For the many men and women living in the UAE who were reared on the traditional Irish sports of Gaelic football and hurling, such terms are like a native language. But although this lexicon may be baffling to a newcomer, the skill, action and drama on the pitch need little explanation.

Irish people have been living and working in the Emirates for decades, and like many other emigrant communities in this country, they have brought their traditions with them. Among these are Gaelic games that provide fitness and excitement on the pitch and offer friendship and support off it.

According to the Gaelic Athletic Association, which administers the games in Ireland and abroad, there are more than 85 competitive teams in the Middle East. Games and training sessions for Gaelic football and hurling (or camogie for women) are a common sight at sports grounds in Abu Dhabi, Dubai and beyond. But what are these sports that bind this community together?

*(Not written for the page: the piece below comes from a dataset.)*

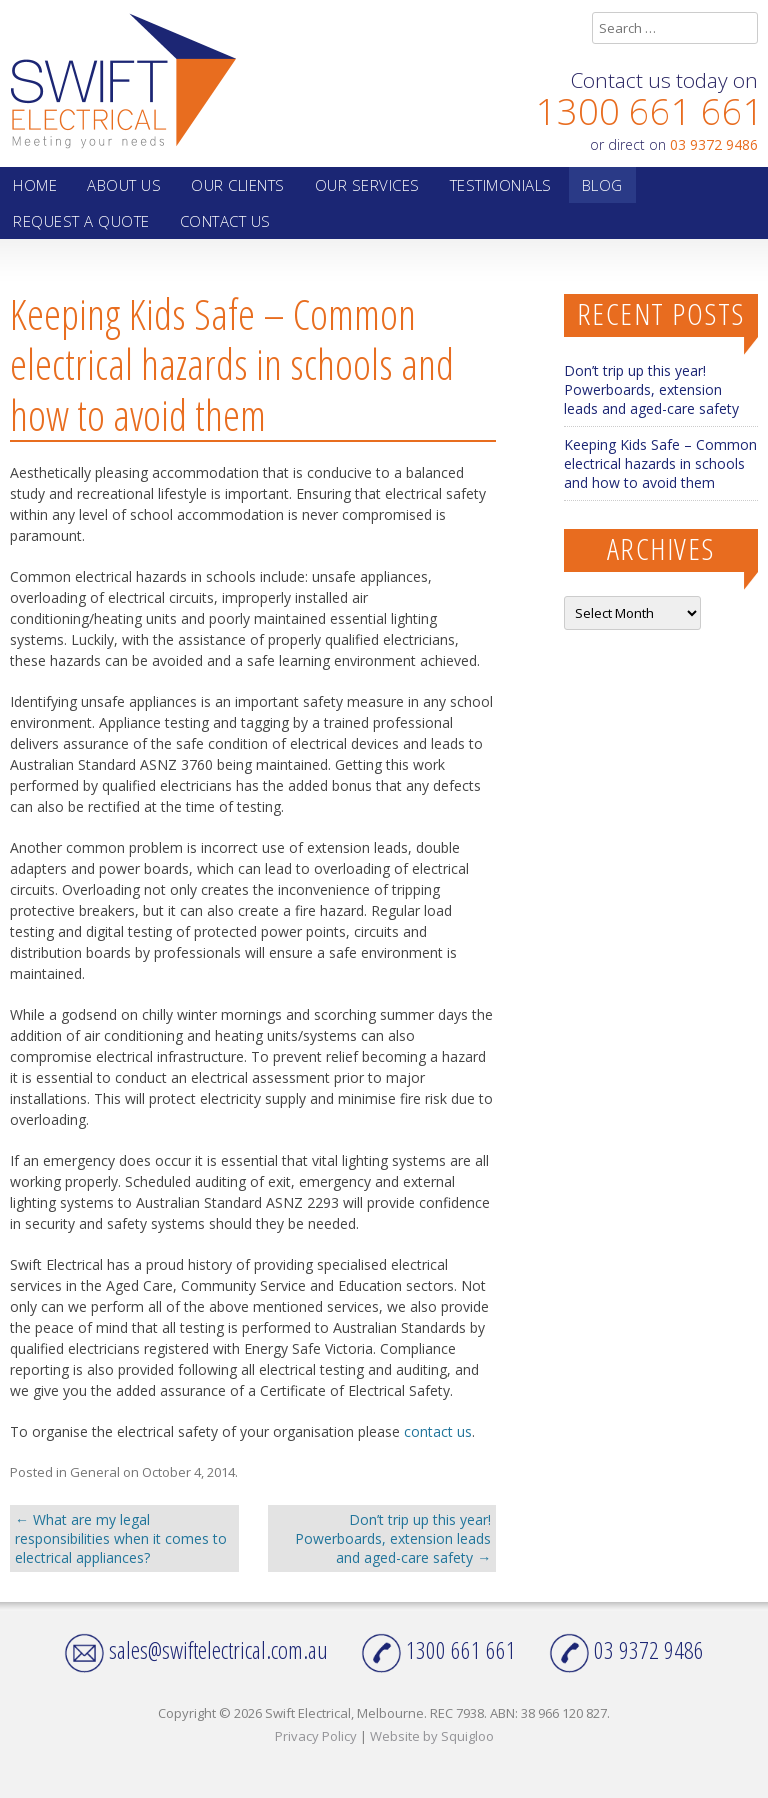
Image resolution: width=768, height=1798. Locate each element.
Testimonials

Hurling is a fast, tough game played by two teams of 15 over 60 minutes at club level. Players wield a bladed ash stick called a caman (or hurl, or hurley) to strike a small, hard leather ball called a sliotar. Played on a much larger field than a football pitch, hurlers can send the ball vast distances. Tackling is tough, challenges are direct and a lot of dexterity is needed to balance the ball on the stick, or to hit it – while running flat out – at rugby-style goals: over the bar is worth one point and into the goal is worth three.

Gaelic football has the same team size, scoring system, pitch and rules. At first glance, it resembles a cross between football (the better-known version), rugby and basketball. Like hurling, it is a direct, physical game played by men, women and children alike.

The roots of both sports go back far into Irish prehistory but it was in 1884 that the process of organising and codifying these games began. The sports were not just for fun – they formed part of a revival of Irish nationalism and identity nearly extinguished by the devasting famine of 1845 to 1852.

In the 21st century, the association remains a unique phenomenon. Even footballers and hurlers who play at the highest level in Ireland remain amateurs. There is no transfer window – players line out for the parish they were raised in and the county they were born in. It is not unusual to see smaller, rural clubs all over Ireland field teams containing several siblings from the same family.

In Ireland, the games are a kind of social glue that binds players and communities together. That togetherness can be seen in Irish communities from New York to London to the UAE, where training, playing and celebrating as a team keeps emigrants in touch with family and friends, as well as their Irish heritage.

Barcelona FC, it is often said, is more than a club. If that is true, then Gaelic sports are more than a game.